In the reference Sparse on-line Gaussian Processes
Csató, Lehel; Opper, Manfred, Sparse on-line Gaussian processes, Neural Comput. 14, No. 3, 641-668 (2002). ZBL0987.62060.
The posterior distribution is given as
In Bayesian learning, all information about the parameters that we wish to infer is encoded in probability distributions (Bernardo & Smith, 1994). In the GP framework, the parameters are functions, and the GP priors specify a Gaussian distribution over a function space. The posterior process is entirely specified by all its finite-dimensional marginals.

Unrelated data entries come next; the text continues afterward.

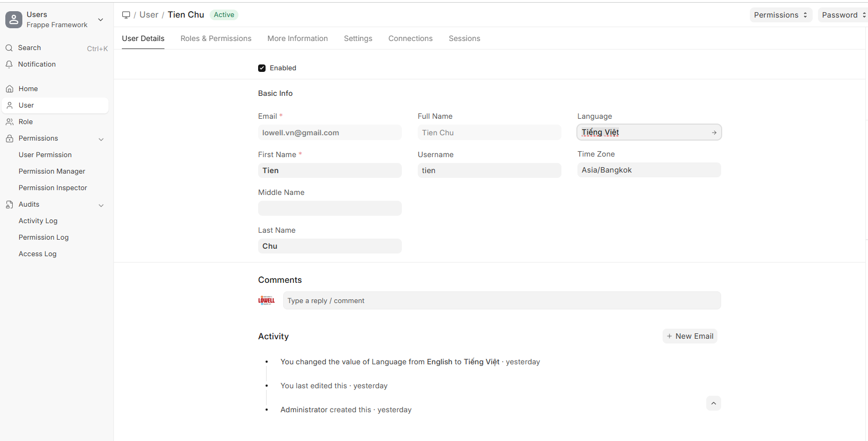Click the Home icon in sidebar

(x=10, y=89)
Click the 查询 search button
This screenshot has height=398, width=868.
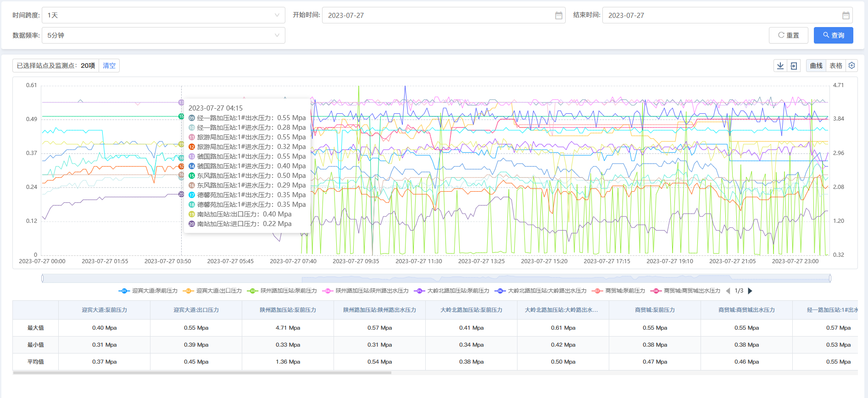coord(833,35)
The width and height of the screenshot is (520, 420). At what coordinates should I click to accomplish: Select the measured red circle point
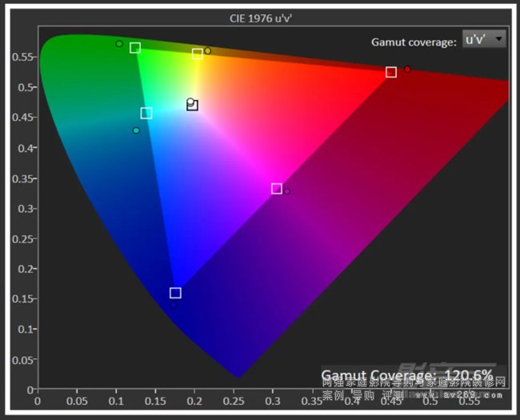(x=407, y=70)
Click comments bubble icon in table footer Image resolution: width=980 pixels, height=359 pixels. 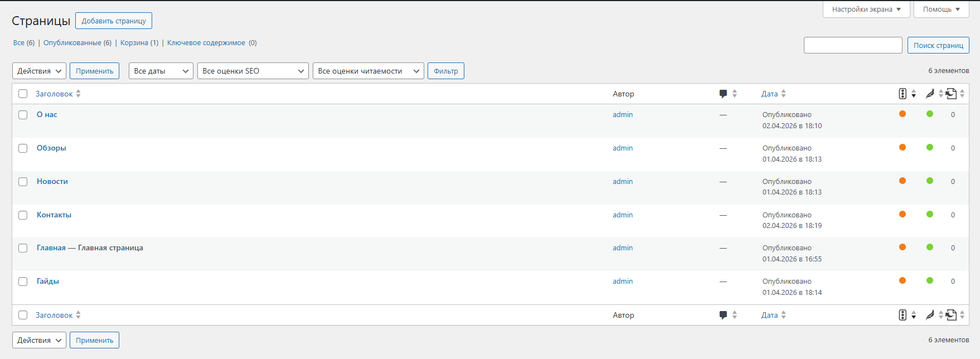click(724, 315)
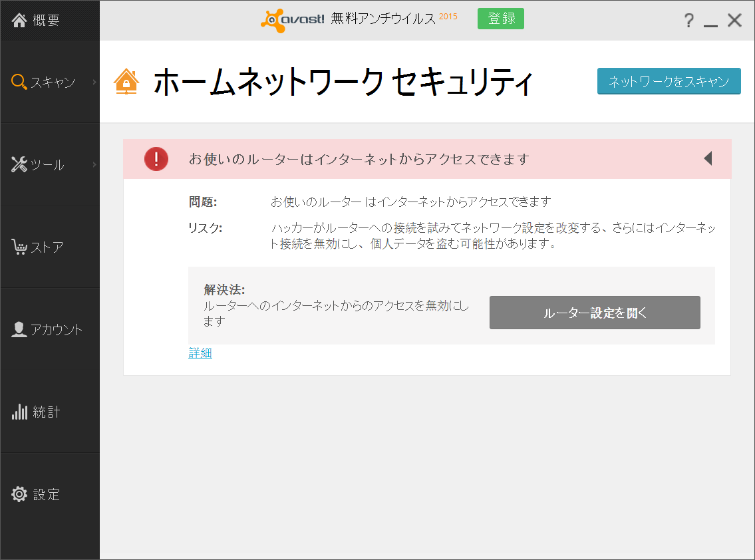Expand the ツール submenu chevron
The image size is (755, 560).
pyautogui.click(x=94, y=164)
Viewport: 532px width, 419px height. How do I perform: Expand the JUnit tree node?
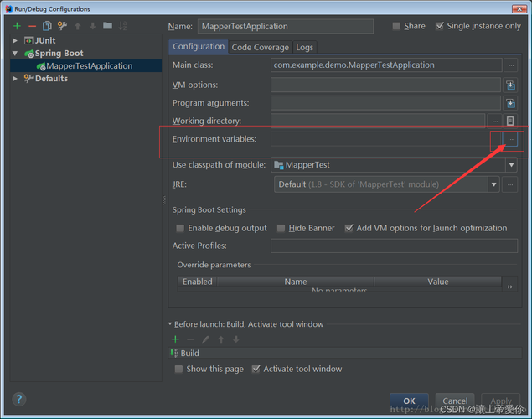[15, 41]
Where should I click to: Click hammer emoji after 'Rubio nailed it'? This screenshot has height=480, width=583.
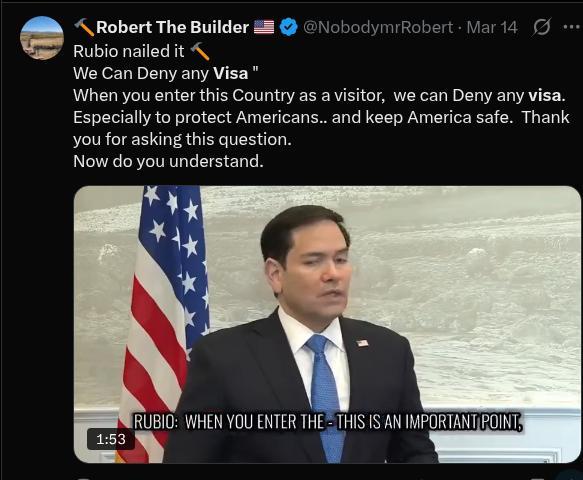[x=200, y=51]
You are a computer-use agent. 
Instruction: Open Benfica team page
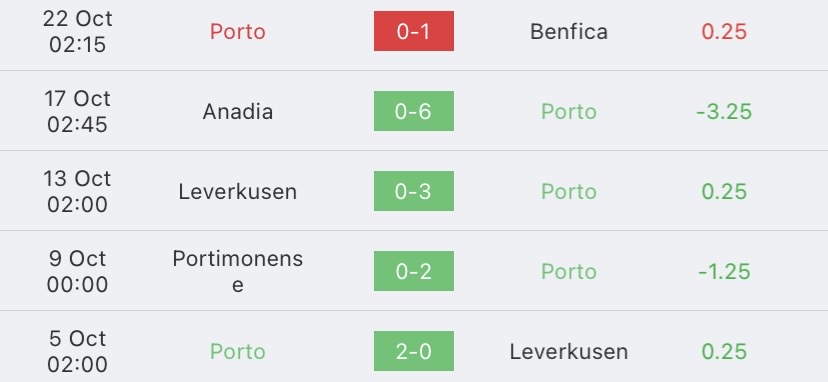click(569, 31)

Hence, let $\boldsymbol{f} = \{f(x_1),...,f(x_M)\}$ be a set of function values such that $f_D \subseteq{f}$, where $f_D$ is the set of $f(x_i) = f_i$ with $x_i$ in the observed set of inputs, we compute the posterior distribution using the data likelihood together with the prior $p_0(\boldsymbol{f})$ as
$$ p_{post}(\boldsymbol{f}) = \frac { P(D|\boldsymbol{f})p_0(\boldsymbol{f})} { \langle P(D|\boldsymbol{f}_D) \rangle_0} $$
From this equation, the mean and kernel functions is given by using parameterization lemma on page 662,
$$ \langle f_x \rangle_{post} = \langle f_x \rangle _0 + \sum_{i=1}^{N} K_0(x,x_i)q_i\\ K_{post}(x,x^{'}) = \langle f_x \rangle _0 + \sum_{i,j=1}^{N} K_0(x,x_i)R(ij)K_0(x_j,x^{'}) $$
The parameterization lemma on page 662 calculates the $q_i$ as,
$$ q_i = \frac{ \int d \boldsymbol{f}_Dp_0(\boldsymbol{f}_D)\partial_iP(D|\boldsymbol{f}_D)} { \int d \boldsymbol{f}_Dp_0(\boldsymbol{f}_D)P(D|\boldsymbol{f}_D)} $$
When deriving the $q_i$ the numerator from the above equation, the author said he used the change of variable and the equation becomes
We can simplify the expression for qi by performing a change of variables in the numerator,$f^{'}_i=f_i-\langle f_i \rangle_0$, where $\langle f_i \rangle_0$ is the prior mean at $x_i$, and keeping all other variables unchanged $f^{'}_i=f_i, j \neq i$, leading to the numerator
$$ \int d \boldsymbol{f}_Dp_0(\boldsymbol{f^{'}}_D)\partial_iP(D|f^{'}_1,...,f^{'}_i+\langle f_i \rangle_0,...,f^{'}_i), $$
The questions are
- Why when applying the bayesian rule to calulate the posterior equation is $$ p_{post}(\boldsymbol{f}) = \frac { P(D|\boldsymbol{f})p_0(\boldsymbol{f})} { \langle P(D|\boldsymbol{f}_D) \rangle_0} $$
not $$ p_{post}(\boldsymbol{f}|D) = \frac { P(D|\boldsymbol{f})p_0(\boldsymbol{f})} { \langle P(D) \rangle_0} $$
- Why the numerator of the $q_i$ equation $$ num(q_i) = { \int d \boldsymbol{f}_Dp_0(\boldsymbol{f}_D)\partial_iP(D|\boldsymbol{f}_D)} $$
becomes after the change of variable $f^{'}_i=f_i-\langle f_i \rangle_0$ $$ num(q_i) = \int d \boldsymbol{f}_Dp_0(\boldsymbol{f^{'}}_D)\partial_iP(D|f^{'}_1,...,f^{'}_i+\langle f_i \rangle_0,...,f^{'}_i) $$
not $$ num(q_i) = \int d(\boldsymbol{f}^{'}_D + \langle \boldsymbol{f}_D \rangle) p_0(\boldsymbol{f^{'}}_D + \langle \boldsymbol{f}_D \rangle)\partial_iP(D|f^{'}_1+\langle f_1 \rangle_0,...,f^{'}_i+\langle f_i \rangle_0,...,f^{'}_i+\langle f_N \rangle_0) $$
I assume that the value $ \langle \boldsymbol{f}_D \rangle_0 $ is constant which is why the derivation becomes such. If so, why then $ \langle f_1 \rangle $ and $ \langle f_N \rangle_0 $ values are cancelled while $ \langle f_i \rangle_0 $ survived.
Thanks in advance.